Tuesday, May 30, 2017
Thursday, May 25, 2017
Number 97.
This is another one of my long posts for remembering. Thanks for reading it if you do.
Today I had my surgery to remove the lump on my head. Got to the hospital around 9:30 as requested. That was 2 hours before scheduled surgery. I got signed in and Bill was assigned NUMBER 97. No names shouted out in the family waiting area. Great idea. Of course, it's been a long time since I have had surgery and the prep is really different. First I had to remove all clothing and wash with these cleansing cloths even though I showered last night and this morning using their cleansing soap. Had to wash myself with my regular bath soap.
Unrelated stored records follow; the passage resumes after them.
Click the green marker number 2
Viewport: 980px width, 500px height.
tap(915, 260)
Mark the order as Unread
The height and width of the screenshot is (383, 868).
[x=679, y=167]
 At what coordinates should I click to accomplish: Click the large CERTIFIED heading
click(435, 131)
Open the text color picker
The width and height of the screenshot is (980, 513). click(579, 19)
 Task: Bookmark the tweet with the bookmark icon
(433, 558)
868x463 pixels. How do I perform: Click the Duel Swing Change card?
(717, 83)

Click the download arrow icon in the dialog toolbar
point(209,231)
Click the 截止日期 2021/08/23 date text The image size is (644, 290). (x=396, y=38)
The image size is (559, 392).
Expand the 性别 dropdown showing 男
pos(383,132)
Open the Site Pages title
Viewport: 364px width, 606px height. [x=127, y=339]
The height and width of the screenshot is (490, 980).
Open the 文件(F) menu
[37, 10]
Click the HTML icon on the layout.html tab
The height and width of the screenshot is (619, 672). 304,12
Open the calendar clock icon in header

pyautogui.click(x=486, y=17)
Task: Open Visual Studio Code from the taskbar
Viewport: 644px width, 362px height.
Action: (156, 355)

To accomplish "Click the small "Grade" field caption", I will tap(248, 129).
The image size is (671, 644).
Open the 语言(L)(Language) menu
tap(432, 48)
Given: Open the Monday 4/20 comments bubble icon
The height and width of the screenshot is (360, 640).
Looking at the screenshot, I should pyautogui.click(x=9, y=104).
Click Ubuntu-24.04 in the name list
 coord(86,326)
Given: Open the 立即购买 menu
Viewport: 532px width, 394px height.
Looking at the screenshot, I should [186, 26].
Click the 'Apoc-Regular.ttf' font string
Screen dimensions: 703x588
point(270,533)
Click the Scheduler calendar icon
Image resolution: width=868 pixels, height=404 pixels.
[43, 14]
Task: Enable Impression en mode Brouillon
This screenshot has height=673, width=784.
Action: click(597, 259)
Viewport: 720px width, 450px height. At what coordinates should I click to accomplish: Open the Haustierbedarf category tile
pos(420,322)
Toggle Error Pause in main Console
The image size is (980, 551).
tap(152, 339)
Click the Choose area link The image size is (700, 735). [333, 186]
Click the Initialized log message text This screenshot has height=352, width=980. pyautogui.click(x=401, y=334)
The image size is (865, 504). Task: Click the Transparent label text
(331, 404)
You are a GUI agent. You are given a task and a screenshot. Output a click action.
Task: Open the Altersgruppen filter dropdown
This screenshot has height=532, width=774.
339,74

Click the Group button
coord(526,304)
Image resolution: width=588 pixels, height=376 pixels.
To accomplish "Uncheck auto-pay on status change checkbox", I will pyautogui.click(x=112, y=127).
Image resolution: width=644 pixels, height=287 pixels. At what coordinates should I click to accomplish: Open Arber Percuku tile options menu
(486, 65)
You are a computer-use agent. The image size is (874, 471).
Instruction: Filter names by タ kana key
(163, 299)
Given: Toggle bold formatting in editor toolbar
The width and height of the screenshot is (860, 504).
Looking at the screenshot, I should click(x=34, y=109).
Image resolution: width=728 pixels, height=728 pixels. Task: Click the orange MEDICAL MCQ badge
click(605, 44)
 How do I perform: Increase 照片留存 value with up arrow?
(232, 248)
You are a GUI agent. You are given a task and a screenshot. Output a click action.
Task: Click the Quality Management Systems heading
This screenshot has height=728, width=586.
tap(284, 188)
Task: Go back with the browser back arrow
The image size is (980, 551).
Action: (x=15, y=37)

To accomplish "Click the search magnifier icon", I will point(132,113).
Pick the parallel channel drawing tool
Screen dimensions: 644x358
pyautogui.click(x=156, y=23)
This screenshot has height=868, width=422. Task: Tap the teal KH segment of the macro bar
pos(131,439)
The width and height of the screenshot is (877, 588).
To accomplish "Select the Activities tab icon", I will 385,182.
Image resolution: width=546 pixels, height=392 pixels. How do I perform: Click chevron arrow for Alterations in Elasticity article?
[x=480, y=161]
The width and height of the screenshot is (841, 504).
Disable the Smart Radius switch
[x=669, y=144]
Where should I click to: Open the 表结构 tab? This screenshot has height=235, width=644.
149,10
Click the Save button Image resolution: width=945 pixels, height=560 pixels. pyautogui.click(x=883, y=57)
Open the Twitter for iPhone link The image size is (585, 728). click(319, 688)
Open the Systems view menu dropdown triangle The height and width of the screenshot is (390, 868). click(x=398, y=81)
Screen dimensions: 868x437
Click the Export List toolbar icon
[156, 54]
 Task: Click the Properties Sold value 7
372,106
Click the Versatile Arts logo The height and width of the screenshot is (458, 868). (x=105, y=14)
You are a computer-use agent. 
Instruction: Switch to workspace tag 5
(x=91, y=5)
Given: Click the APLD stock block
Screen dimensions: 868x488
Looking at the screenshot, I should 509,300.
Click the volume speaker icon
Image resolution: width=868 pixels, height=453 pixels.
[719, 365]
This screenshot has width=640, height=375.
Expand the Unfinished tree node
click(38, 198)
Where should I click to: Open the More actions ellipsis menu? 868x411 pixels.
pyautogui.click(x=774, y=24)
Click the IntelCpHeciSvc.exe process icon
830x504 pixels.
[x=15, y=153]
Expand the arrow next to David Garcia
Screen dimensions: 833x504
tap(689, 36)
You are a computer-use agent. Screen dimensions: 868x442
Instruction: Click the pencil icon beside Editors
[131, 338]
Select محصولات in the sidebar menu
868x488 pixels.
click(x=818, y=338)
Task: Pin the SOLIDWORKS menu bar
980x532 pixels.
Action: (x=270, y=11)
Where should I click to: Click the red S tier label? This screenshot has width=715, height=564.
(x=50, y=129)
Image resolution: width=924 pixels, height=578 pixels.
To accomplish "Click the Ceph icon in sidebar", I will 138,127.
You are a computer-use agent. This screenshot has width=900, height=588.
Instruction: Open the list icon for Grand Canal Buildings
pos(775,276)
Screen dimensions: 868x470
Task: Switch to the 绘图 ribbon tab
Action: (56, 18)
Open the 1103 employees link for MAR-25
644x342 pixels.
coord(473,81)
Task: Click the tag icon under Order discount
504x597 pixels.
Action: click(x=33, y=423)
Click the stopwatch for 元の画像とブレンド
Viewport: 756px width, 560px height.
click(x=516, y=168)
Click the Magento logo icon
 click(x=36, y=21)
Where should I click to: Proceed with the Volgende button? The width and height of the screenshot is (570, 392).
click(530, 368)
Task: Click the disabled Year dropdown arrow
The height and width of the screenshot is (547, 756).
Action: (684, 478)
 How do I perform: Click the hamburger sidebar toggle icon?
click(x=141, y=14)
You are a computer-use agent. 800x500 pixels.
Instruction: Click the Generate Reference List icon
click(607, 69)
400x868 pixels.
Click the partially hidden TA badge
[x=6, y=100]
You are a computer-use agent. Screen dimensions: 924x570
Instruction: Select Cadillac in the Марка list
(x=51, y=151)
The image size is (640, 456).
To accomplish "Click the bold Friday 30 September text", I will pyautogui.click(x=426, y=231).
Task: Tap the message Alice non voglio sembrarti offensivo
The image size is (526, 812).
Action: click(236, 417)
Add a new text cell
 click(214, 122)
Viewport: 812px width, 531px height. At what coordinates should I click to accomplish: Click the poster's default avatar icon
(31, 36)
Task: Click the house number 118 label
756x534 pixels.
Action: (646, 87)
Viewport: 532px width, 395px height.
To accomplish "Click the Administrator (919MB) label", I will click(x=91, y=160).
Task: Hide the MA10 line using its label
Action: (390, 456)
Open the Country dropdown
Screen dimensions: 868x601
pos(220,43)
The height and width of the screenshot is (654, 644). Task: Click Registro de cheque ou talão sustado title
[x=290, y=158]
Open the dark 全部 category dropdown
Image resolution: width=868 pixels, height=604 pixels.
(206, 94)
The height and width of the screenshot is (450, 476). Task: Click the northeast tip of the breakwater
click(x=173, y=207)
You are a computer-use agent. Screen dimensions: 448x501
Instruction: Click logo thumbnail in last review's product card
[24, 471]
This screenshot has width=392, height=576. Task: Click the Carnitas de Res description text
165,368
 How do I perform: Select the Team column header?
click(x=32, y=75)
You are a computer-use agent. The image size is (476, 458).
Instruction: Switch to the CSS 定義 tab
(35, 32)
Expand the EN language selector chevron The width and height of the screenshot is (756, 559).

Then lather up with their cleansing soap. Turn off the shower and wait 3 minutes and then shower off their cleansing soap. That was last night and this morning's shower. Also, had to remove my nail polish on my fingernails and toenails. So they gave me 3 packs of cleansing cloths, back at the hospital now. Two in a pack. Use one for one of my arms and the other one for my other arm. Next pack, use one for my chest and the other one for my back. Third pack, use one for one of my legs and the other one for my other leg. Then put on this large blue paper gown. Looked like it had pockets in it. Open side to the back. Open side to the back. Open side to the back. LOL. Saying this because I always forget which way they tell me to put the open side. Been that way forever. Crawled in bed and in comes another nurse's aid. This time she had me brush my teeth. Okay, did this at home. Then she gave me Iodine Qtips, one for each nostril, to swab my nose. Did this twice. Did not do this at home. ;) Then wrapped my legs in paper compression socks. Temperature taken. Blood pressure monitor hooked up. EKG tabs placed on chest and abdomen. None of this I minded because I knew it was an in and out surgery. Not staying for 30 days. Not being 2 hours from home. Sure made it easier on me.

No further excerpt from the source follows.